“You’re going to be an exchange student!” I was seventeen and thrilled to hear I was approved to study in Germany. But it was only three months before my departure, and I had never taken a class in German.
The days that followed found me cramming—studying for hours and even writing words on my hands to memorize them.
Months later I was in a classroom in Germany, discouraged because I didn’t know more of the language. That day a teacher gave me wise advice. “Learning a language is like climbing a sand dune. Sometimes you feel like you’re not getting anywhere. But just keep going and you will.”
Sometimes I reflect on that insight when I consider what it means to grow as a follower of Jesus. The apostle Paul recalled, “I have learned the secret of being content in any and every situation.” Even for Paul, personal peace didn’t happen overnight. It was something he grew into. Paul shares the secret of his progress: “I can do all this through him who gives me strength” (Philippians 4:12–13).

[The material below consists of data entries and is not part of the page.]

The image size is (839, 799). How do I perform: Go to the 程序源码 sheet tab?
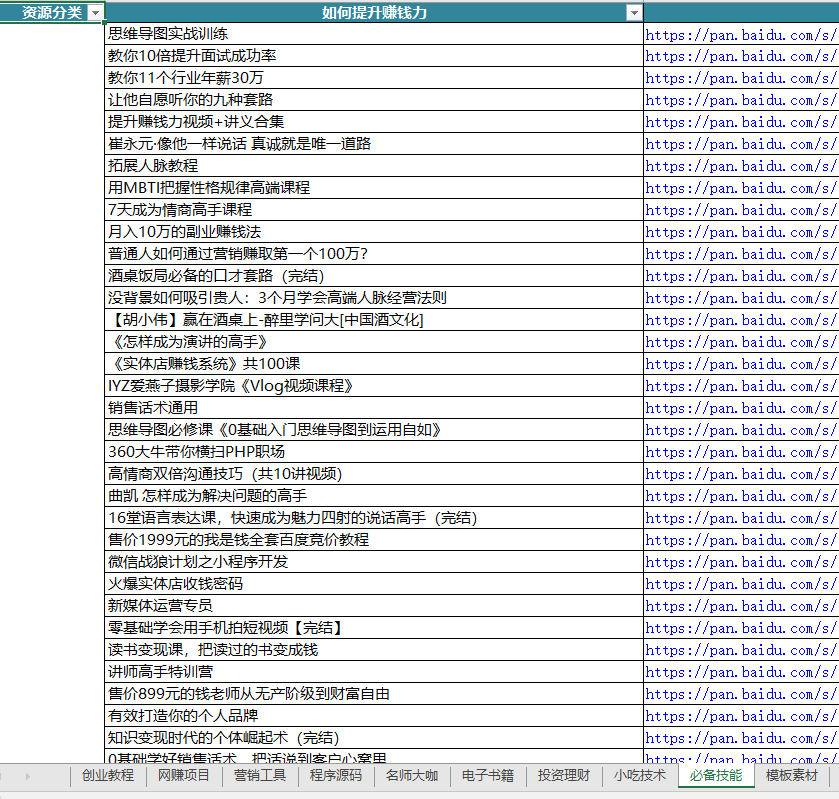coord(336,776)
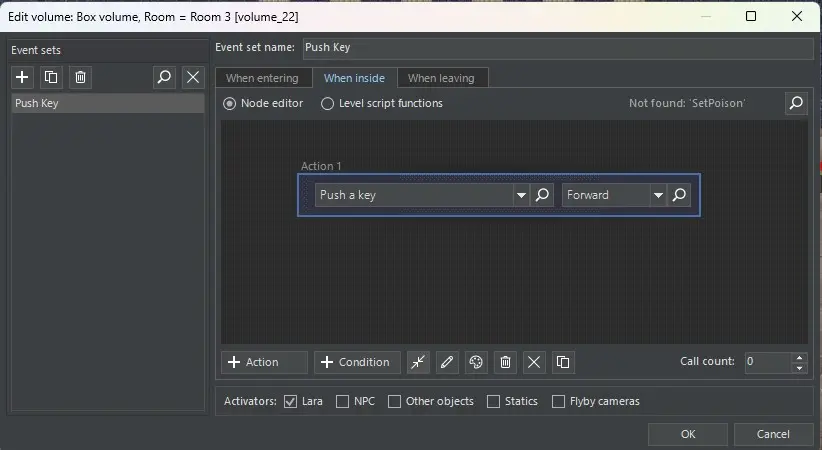822x450 pixels.
Task: Switch to the When leaving tab
Action: [x=441, y=78]
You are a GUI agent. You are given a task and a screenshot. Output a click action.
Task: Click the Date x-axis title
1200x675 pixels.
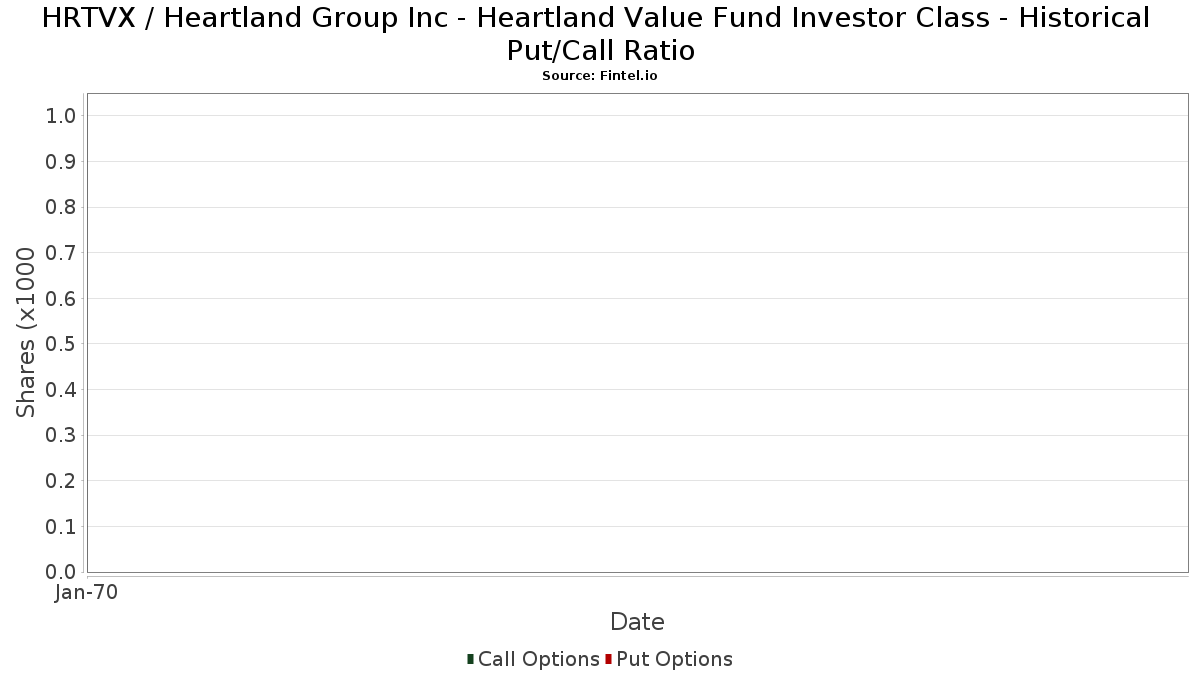coord(637,622)
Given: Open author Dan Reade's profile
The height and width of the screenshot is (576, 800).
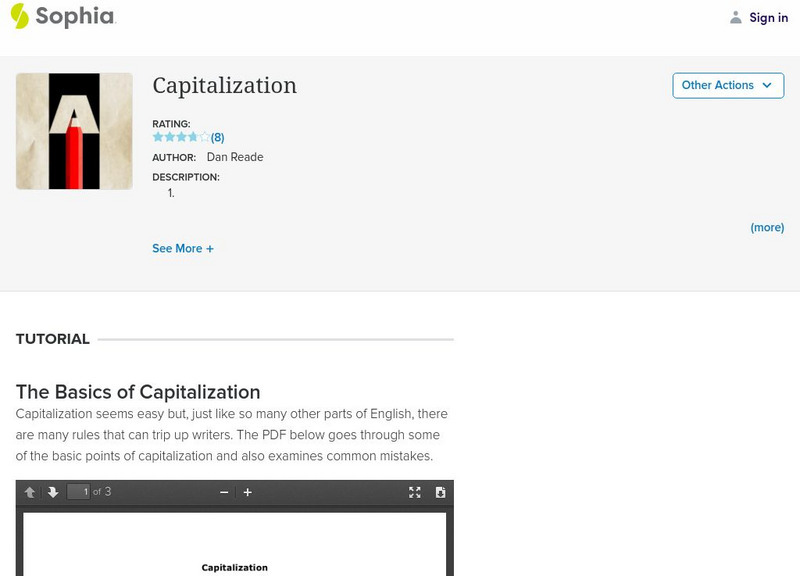Looking at the screenshot, I should click(235, 157).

Life has its challenges. But as we turn to the One who has “overcome the world” (John 16:33), we discover not only that He’s faithful to get us through but also that nothing matters more than closeness to Him. He gives us His peace, helps us to trust, and empowers us to go the distance as we walk with Him.
In what ways will you focus on Jesus today? How can you encourage others to draw near to Him?
In Philippians 4:7–19, Paul describes a paradox. On the one hand, he lived each day with peace and a sense of having “enough,” confident that God would give exactly what was needed (v. 11). On the other hand, Paul describes believers’ complete dependence on God and others and urges them to honestly name and prayerfully lift up their needs (vv. 7, 9, 19). The apostle also alludes to a further paradox: despite having all we need in God, His abundance and peace is best experienced in community, with fellow believers who share in each other’s joy and sorrows. Despite maintaining that he was not “in need” (v. 11), Paul was profoundly grateful for other believers’ willingness to share in his struggles (vv. 10, 14). Elsewhere he elaborates on these ideas by describing the believing community as an interdependent body where each person is needed (1 Corinthians 12:12–27).